# Good deal on new Glock



## cvillechopper (Jan 27, 2008)

I just got back from a Gun show in Richmond, VA with a good friend. He was looking for a Sig P226 and I wanted my G19. We looked all over and I had asked several other dealers about the price I wanted and got nowhere. Finally we found a guy that's actually from very close to us and he asked if we were both looking to buy today... I got my Glock 19 with adjustable sights for $510 out the door. My friend got his P226 for $740 otd. Both of us saved a good deal over what we had found anywhere else and are very happy with the deal. Here's a few pics.


----------



## BeefyBeefo (Jan 30, 2008)

Nice addition, and congrats on the purchase. :smt023


----------



## Gringoloco (Jan 12, 2009)

You picked that up for a good deal, they go for about $540ish out the door in my area. I will be picking up my GLOCK 19 shortly.


----------



## Ram Rod (Jan 16, 2008)

Congratulations! Yeah...you got a good deal on the G19. That's what they go for around here.


----------



## MavsX (Jan 19, 2009)

good work man. That G19 looks great. $510 sounds like a great price. I'm jealous.


----------



## perchjerk (Feb 5, 2009)

i got my NIB g19 OD at a gunshow for 442! after tax it was 470 something!


----------



## nky1129 (Nov 3, 2008)

I got my G19 for right around $500 after tax. But that was five months ago. The same shop now sells it for $585. Sounds like you got a good deal.


----------



## Brevard (Jan 24, 2009)

About $525 with night sites and stuff here. So you didnt do bad at all.


----------



## Dr.Lu (Feb 20, 2009)

the demand now for a G19 in my area is very high ..one shop was askin for 575 and they had to order since none were in stock. Another shop i went to had it for 610 and that G19 was the one with 10 round mags!! unbelievable . Of course this doesnt factor in the 6% tax South FL that you have to add on top


----------



## Brevard (Jan 24, 2009)

I just got a g30sf with night sights and 2 10 round clips and whatever else it comes with for $622 with tax.


----------



## BeefyBeefo (Jan 30, 2008)

Brevard said:


> I just got a g30sf with night sights and 2 10 round *clips* and whatever else it comes with for $622 with tax.


Are the clips to keep your hair out of your eyes while you shoot?

:smt033


----------



## babs (Nov 30, 2007)

That's a good price.. The glocks are $540 here before tax tag and title.


----------

⁂

ASSIGNMENT 1
Rewrite everything in the Glock deal thread from "## Ram Rod (Jan" down to "(Jan 19, 2009)", putting "Nice work" in place of "Congratulations".
ASSIGNMENT 2
Answer these questions about the Glock deal thread:
(a) How much did cvillechopper pay out the door for the Glock 19 with adjustable sights?
(b) What did Brevard pay, with tax, for the g30sf?
(c) What tax rate does Dr.Lu say applies in South FL?

INFORMATION PROVIDED
⁂

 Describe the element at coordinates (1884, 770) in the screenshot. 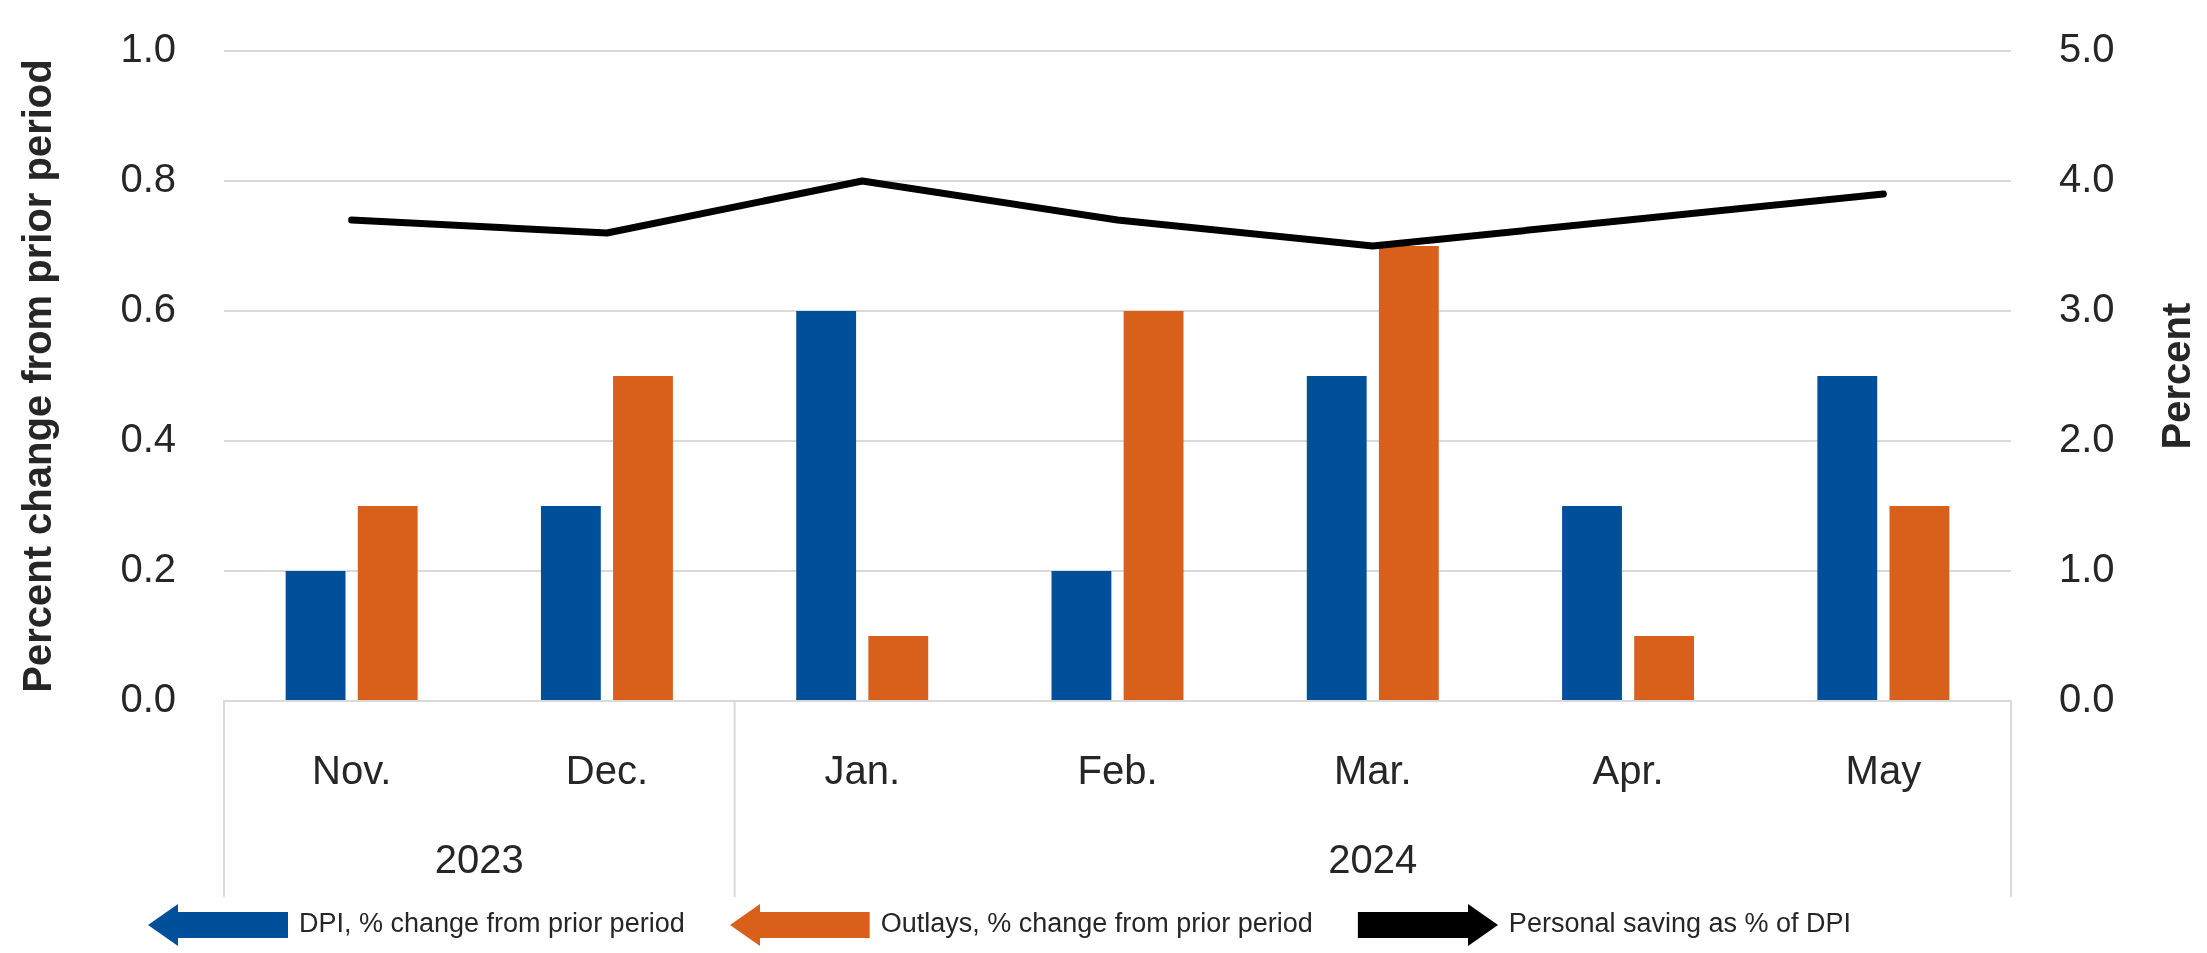

I see `x-tick-label: May` at that location.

⁂

WRITTEN SOLUTION 1
## Ram Rod (Jan 16, 2008)

Nice work! Yeah...you got a good deal on the G19. That's what they go for around here.


----------



## MavsX (Jan 19, 2009)

WRITTEN SOLUTION 2
(a) $510
(b) $622
(c) 6%